What you have to do: Once you reach the line containing "Given: Open 沙漠之鹰 author avatar", return it and every line after it exactly, through the end of the records below, with no pictures.

── Input material ──

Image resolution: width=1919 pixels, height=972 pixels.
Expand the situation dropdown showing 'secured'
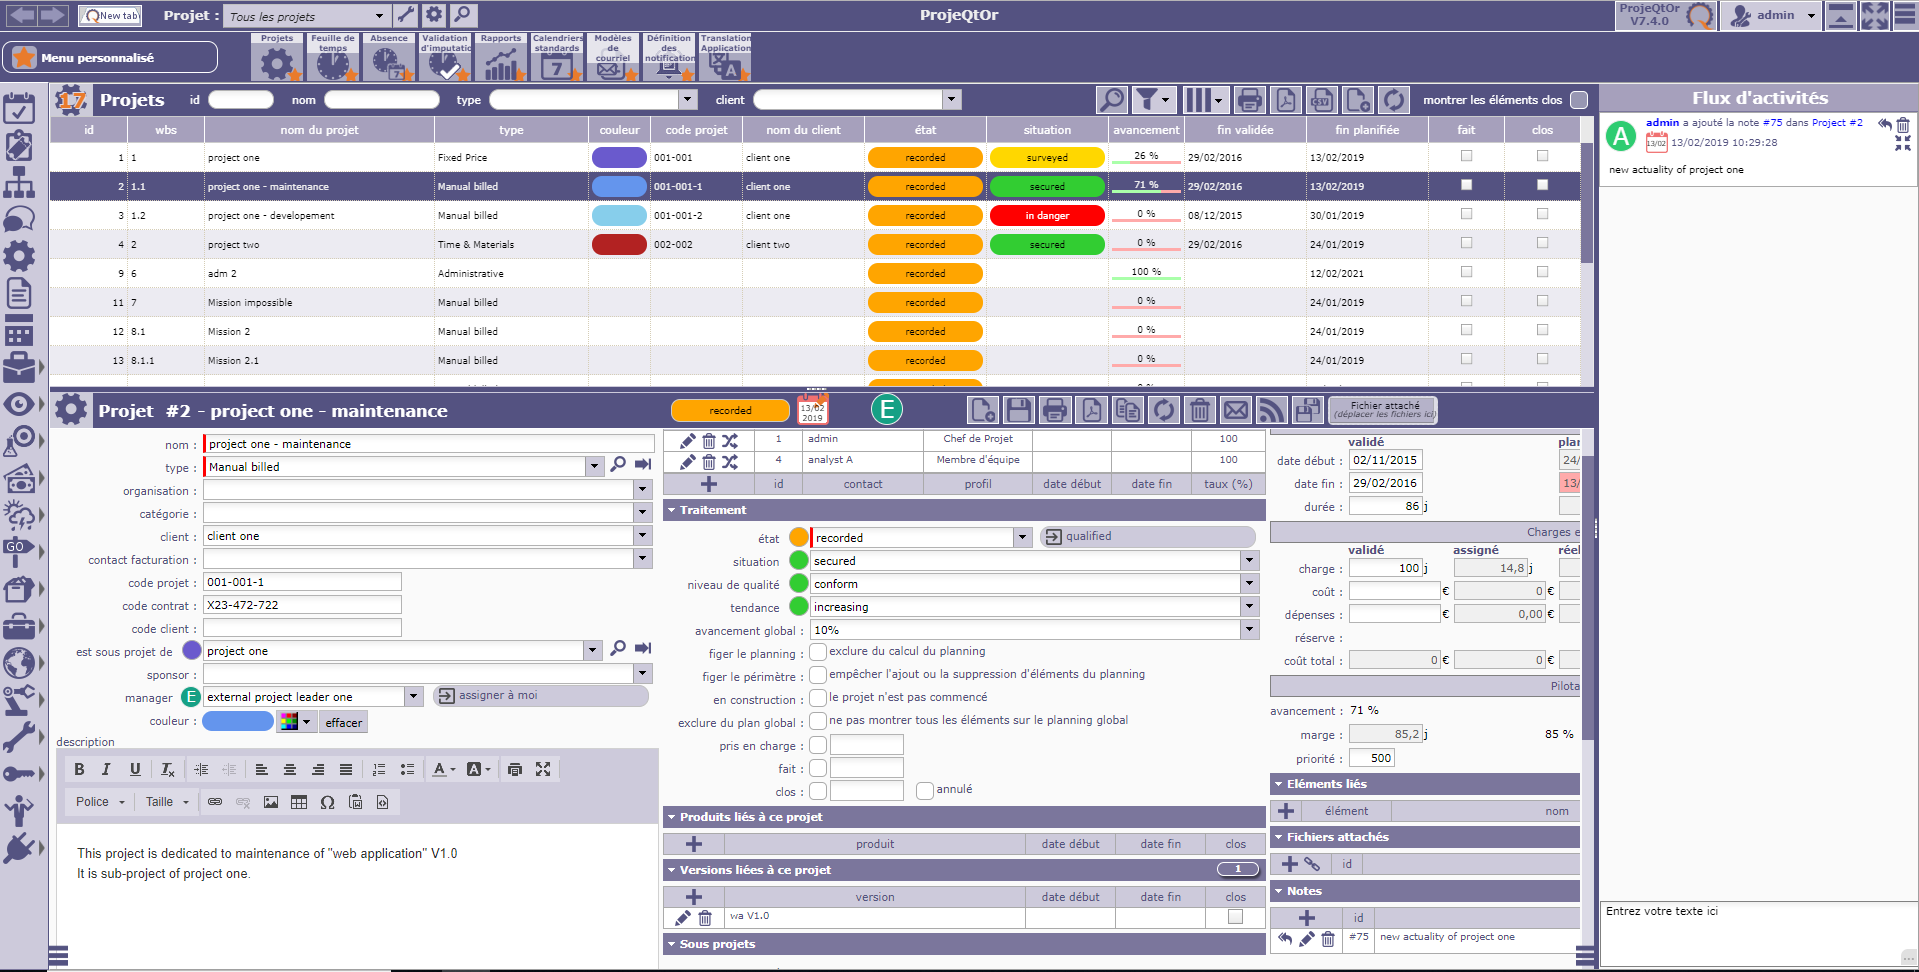(1249, 561)
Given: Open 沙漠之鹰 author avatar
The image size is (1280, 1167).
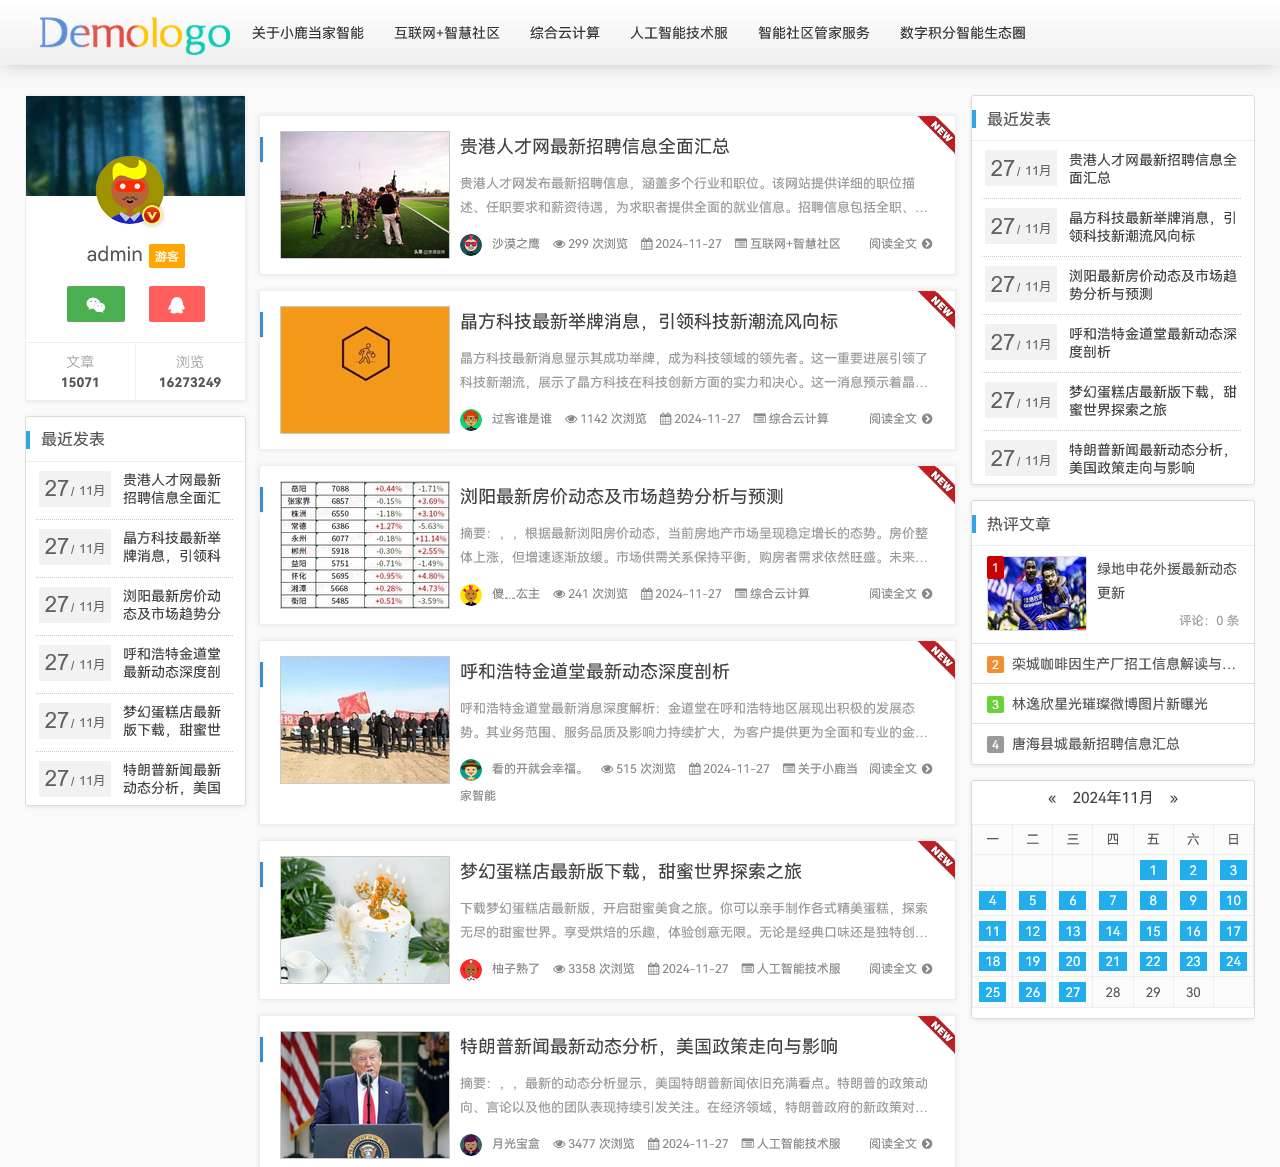Looking at the screenshot, I should (470, 243).
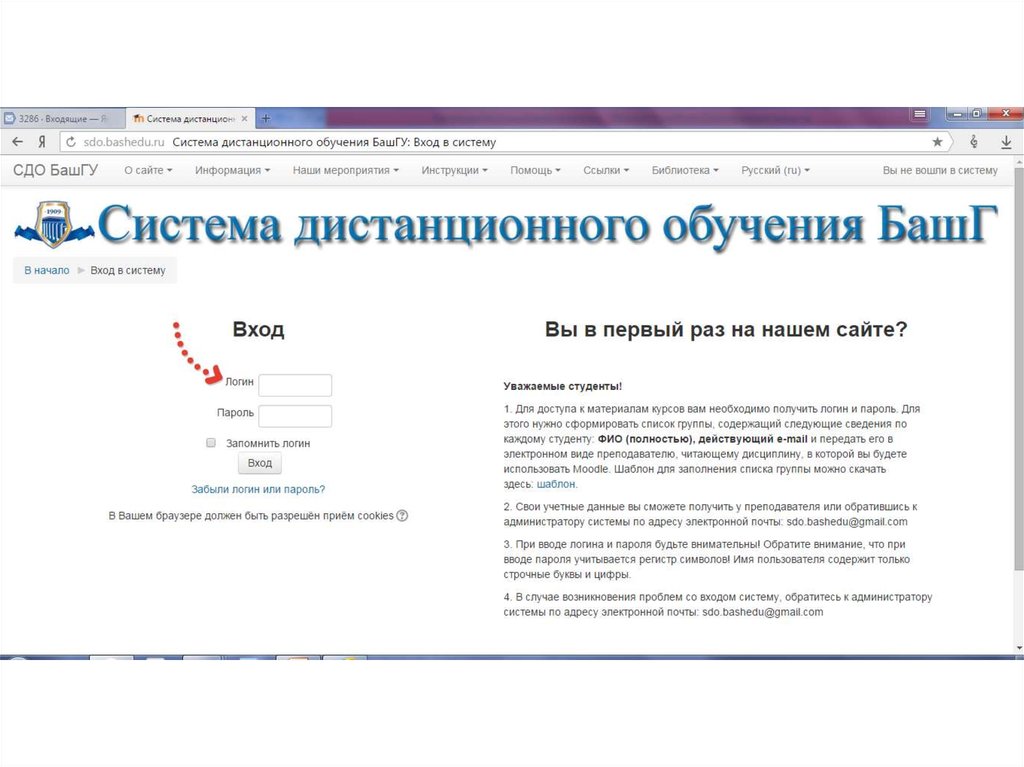
Task: Open the 'шаблон' template download link
Action: (556, 484)
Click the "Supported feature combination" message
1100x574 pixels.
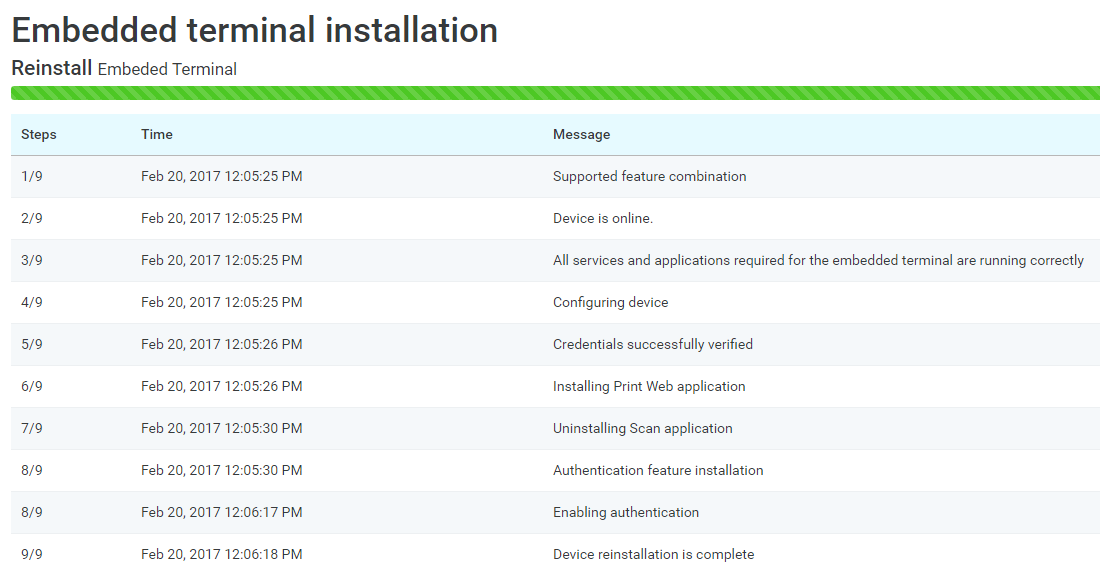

───

Solution for this task:
Given: Open 沙漠之鹰 author avatar
The image size is (1280, 1167).
Looking at the screenshot, I should (470, 243).
Task: Open the 'шаблон' template download link
Action: (556, 484)
Click the "Supported feature combination" message
1100x574 pixels.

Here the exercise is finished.